Electric car sales in the nation more than tripled last year to about 52,000, from 17,000 in 2011, figures from the coalition show.
In the first and second quarters of this year, 40,000 plug-in cars were sold.
"We think it's doable," Mary Nichols, chairman of the Air Resources Board in California, the biggest market in the group, was quoted as saying by The Washington Post. "The market is moving fast."
A Massachusetts Institute of Technology study released in August found air pollution accounted for 200,000 premature deaths in the United States in 2005, more than 58,000 of which can be attributed to vehicle emissions.
"This agreement is a major step forward to reducing the emissions that are causing our climate to change and unleashing the extreme weather that we are experiencing with increased frequency," said New York Gov. Andrew Cuomo, in a statement.
"This collaboration builds on New York's Charge NY initiative, which is creating a statewide network of 3,000 charging stations by 2018 and will provide New Yorkers with a convenient and affordable alternative to increasingly expensive gasoline and diesel," Cuomo said.
The Union of Concerned Scientists applauded the eight-state agreement, calling it "a key solution for tackling climate change and cutting our nation's projected oil use in half over the next 20 years."

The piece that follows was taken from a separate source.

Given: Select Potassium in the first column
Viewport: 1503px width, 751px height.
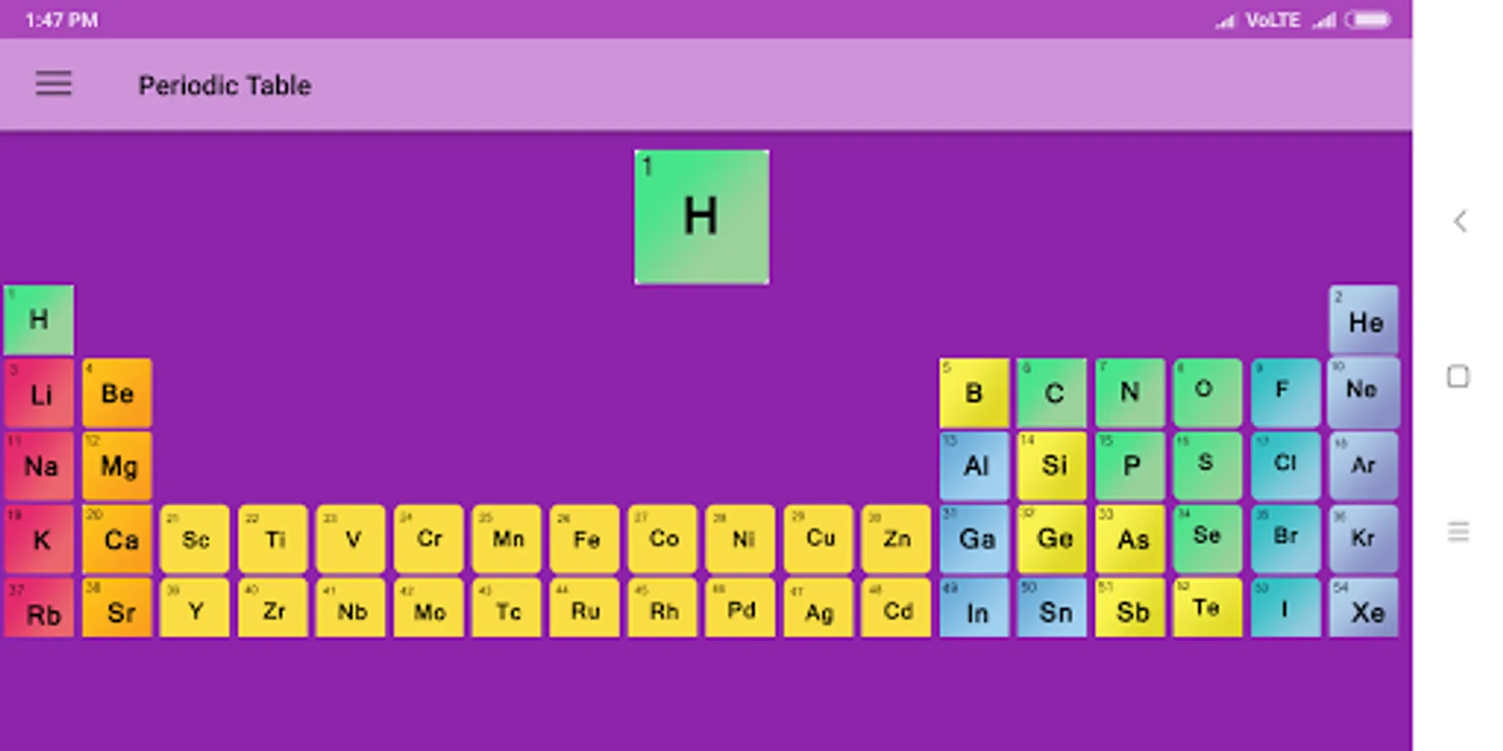Looking at the screenshot, I should click(x=38, y=539).
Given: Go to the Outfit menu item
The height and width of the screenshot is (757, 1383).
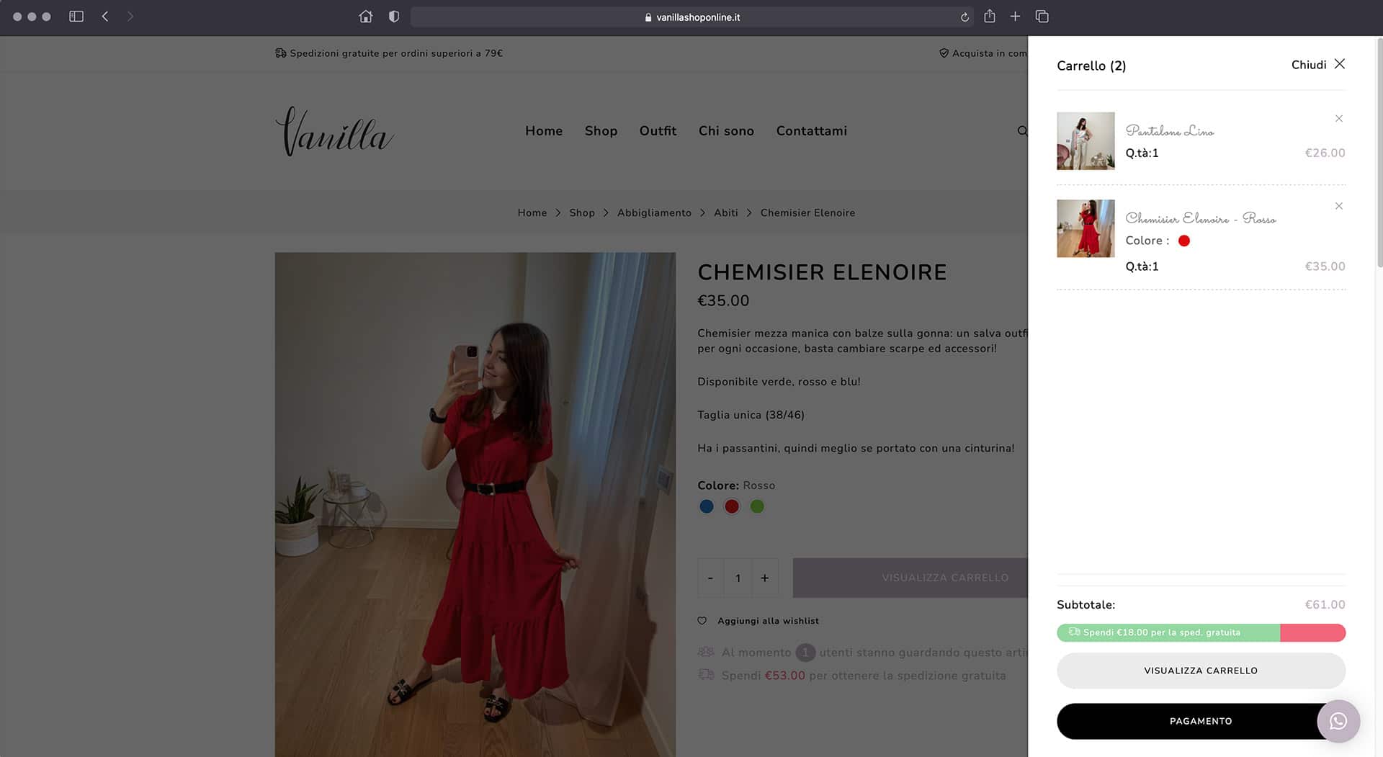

"Reducing barriers to electric vehicle adoption through incentives and support for refueling infrastructure will provide more choices for consumers, lower fuel costs, and reduce pollution," said David Reichmuth, senior engineer with the union's Clean Vehicles program, in a statement.
Analysts at the Kelley Blue Book auto information service questioned the practicality of the group's goals.
"As it stands today, zero-emission vehicles remain out of reach for the typical budget-conscious consumer, especially when compared to far more affordable compact and subcompact cars," Alec Gutierrez, a senior analyst at Kelley, was quoted as saying by the San Jose (Calif.) Mercury News. "Until battery costs come down, electric-vehicle range increases, and infrastructure to support zero-emission vehicles improves, we expect to see market share continue to grow at a snail's pace in the short term."